Your task:
Here is the task for the records below: repeat exactly the lines from the one with "Task: Choose Listado actual. Excel" to the one with "The height and", both included, and nothing else.

Source data:
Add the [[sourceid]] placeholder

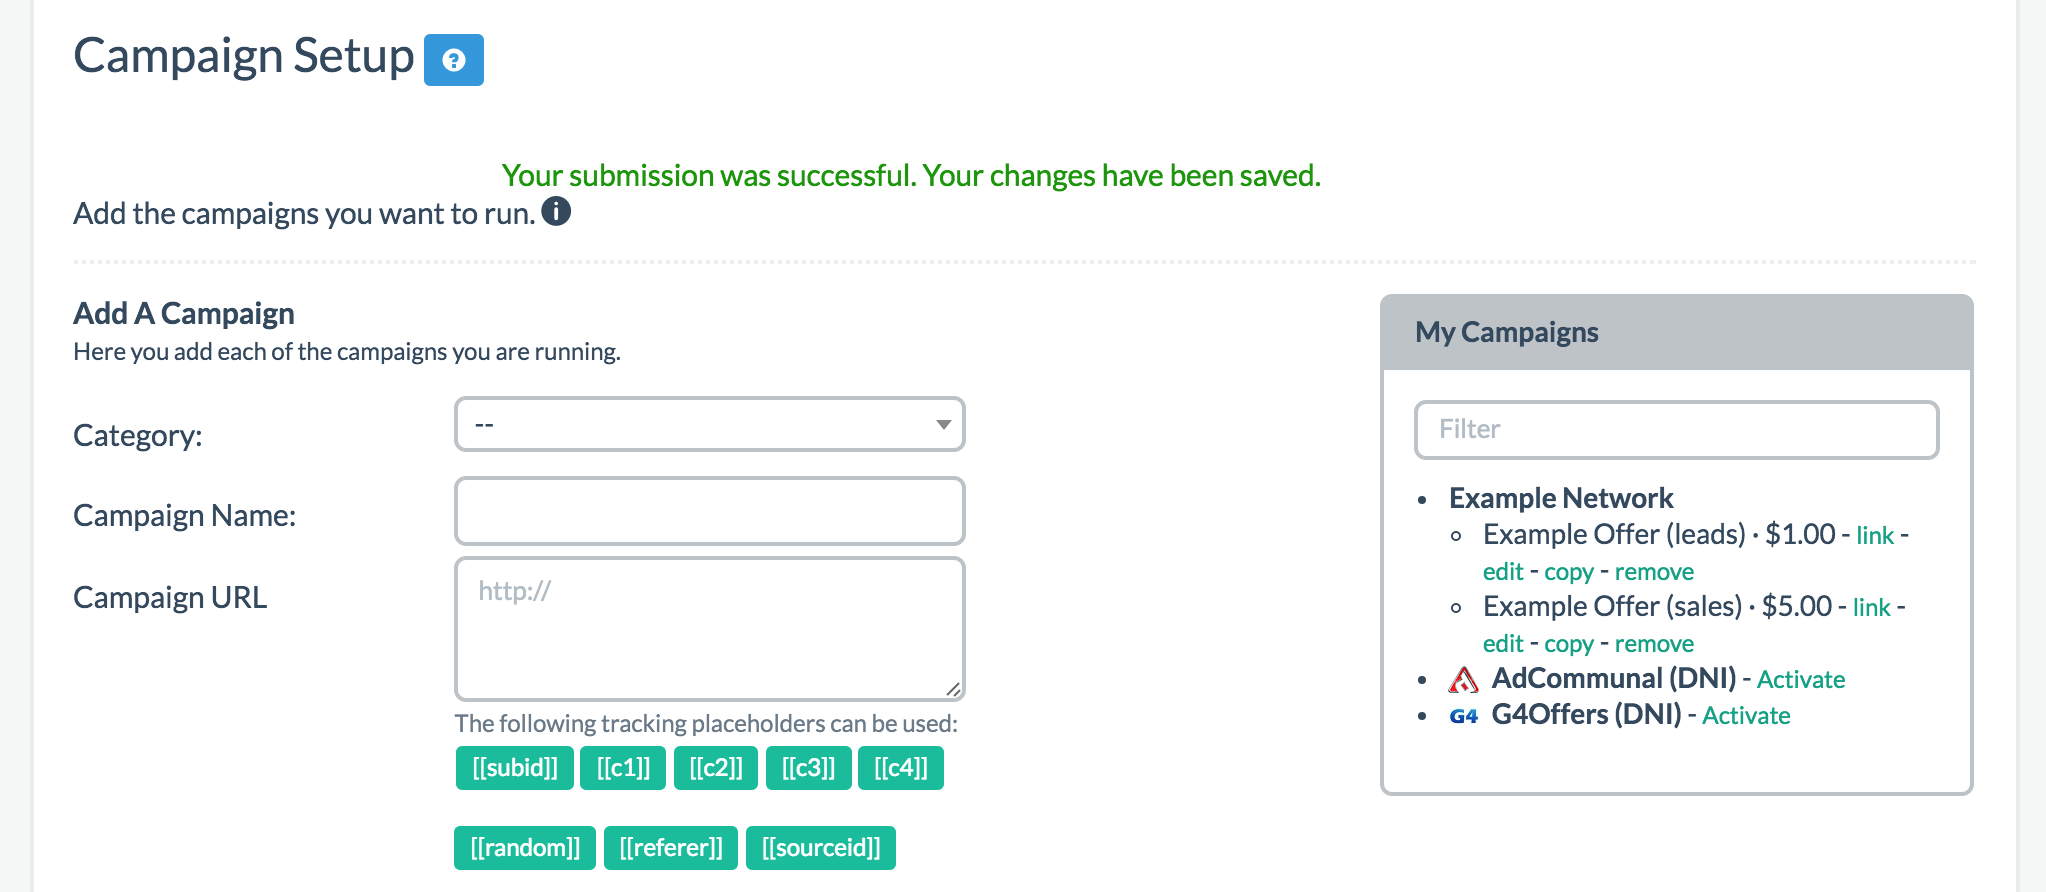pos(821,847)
* * *
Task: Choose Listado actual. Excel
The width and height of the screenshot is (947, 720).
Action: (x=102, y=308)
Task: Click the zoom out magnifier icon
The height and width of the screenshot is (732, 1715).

Solution:
Task: Choose Listado actual. Excel
The width and height of the screenshot is (947, 720).
Action: (x=102, y=308)
Task: Click the zoom out magnifier icon
The height and width of the screenshot is (732, 1715).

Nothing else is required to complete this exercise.